Well, maybe buried wasn’t the right word—There was just a blanket thrown over him, laying on some stone slab.
Not much of a burial. Could just be how the dead are treated, though.
“You haven’t spoken to any of your… lot, yet, either?” The corsair asks, some disdain in her words. He’s been hearing that tone a lot on the subject of Guardians, though not at him. If he’s one of them, shouldn’t she be disgusted by him, as well?
“Ah… no. I’ve seen some around, but haven’t gotten to speak to any. They seem awfully busy.” It’s not exactly a lie, but he hasn’t exactly tried to speak to them at all.
The thought of approaching one makes him nervous.
She snorts, “Busy is one way to put it.” There’s that resentment again.

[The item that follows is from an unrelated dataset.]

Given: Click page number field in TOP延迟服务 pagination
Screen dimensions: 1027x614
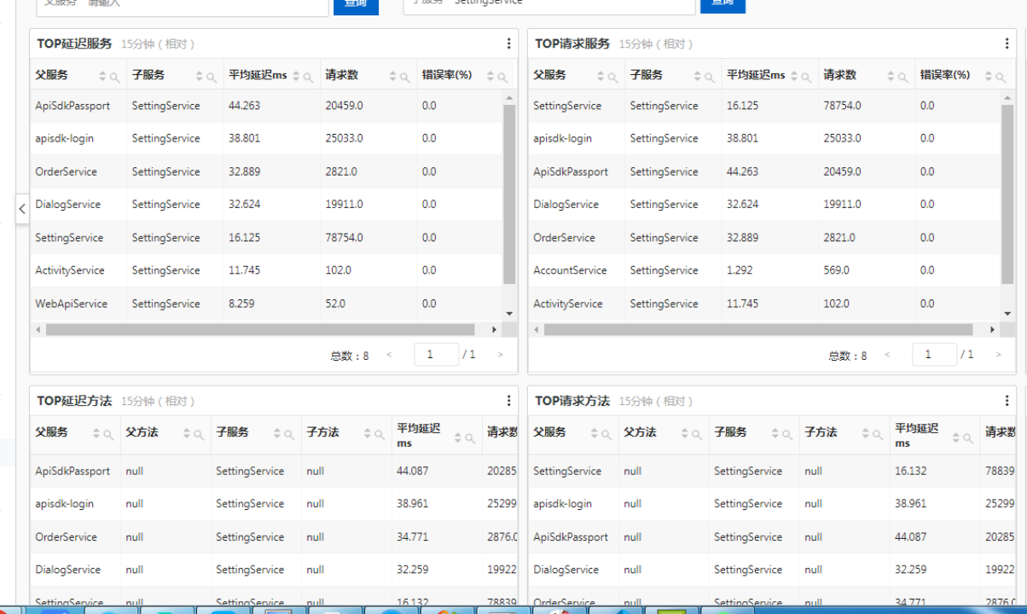Looking at the screenshot, I should 436,355.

He doesn’t think he will ever understand why. It seems the Guardians are trying to help, so why does almost everyone he talks to seem to hate them? Well, there have been a few Corsairs that seemed more thankful for the help, but… Most aren’t.
In the ensuing awkward silence, the Corsair seems to get a call in her helmet, turning away from him and murmuring into nothing. He can’t pick any of it up, though it sounds urgent, and she shoulders her rifle.
He can’t help but sigh quietly, knowing that meant no real conversations for another week or so.
She huffs after a few more moments, and sighs. “Well, I hate to cut this short, but the Crows’ feather falls that there’s enemy movement around.” She pauses, mouth pulling into a grimace, before continuing, “Your… abilities, might be… useful.”
“Oh.” She’s asking for his help, isn’t she? Even the Corsairs who didn’t mind Guardians hadn’t asked him to. He… hasn’t done this before—Helped from afar, sure, but not in the thick of it.
She eyes him, with some mix of anxiousness and detesting having asked. “Well, I’m… happy to help.” He smiles, despite the nervous knot in his gut. “Just lead the way.”
He swears there’s a glint of familiarity in her eyes as he says it, and she relaxes some before clearing her throat. “Let’s get going, then.”
“Sooo… Don’t remember nothin’?” The shadowed figure asks from the thick branch it’s laying on, a deep and modulated voice carrying just loud enough to reach him.
He has to crane his neck to see the ominous red glow of what he assumes is its eyes. “Uhm… no. Didn’t think I was meant to.”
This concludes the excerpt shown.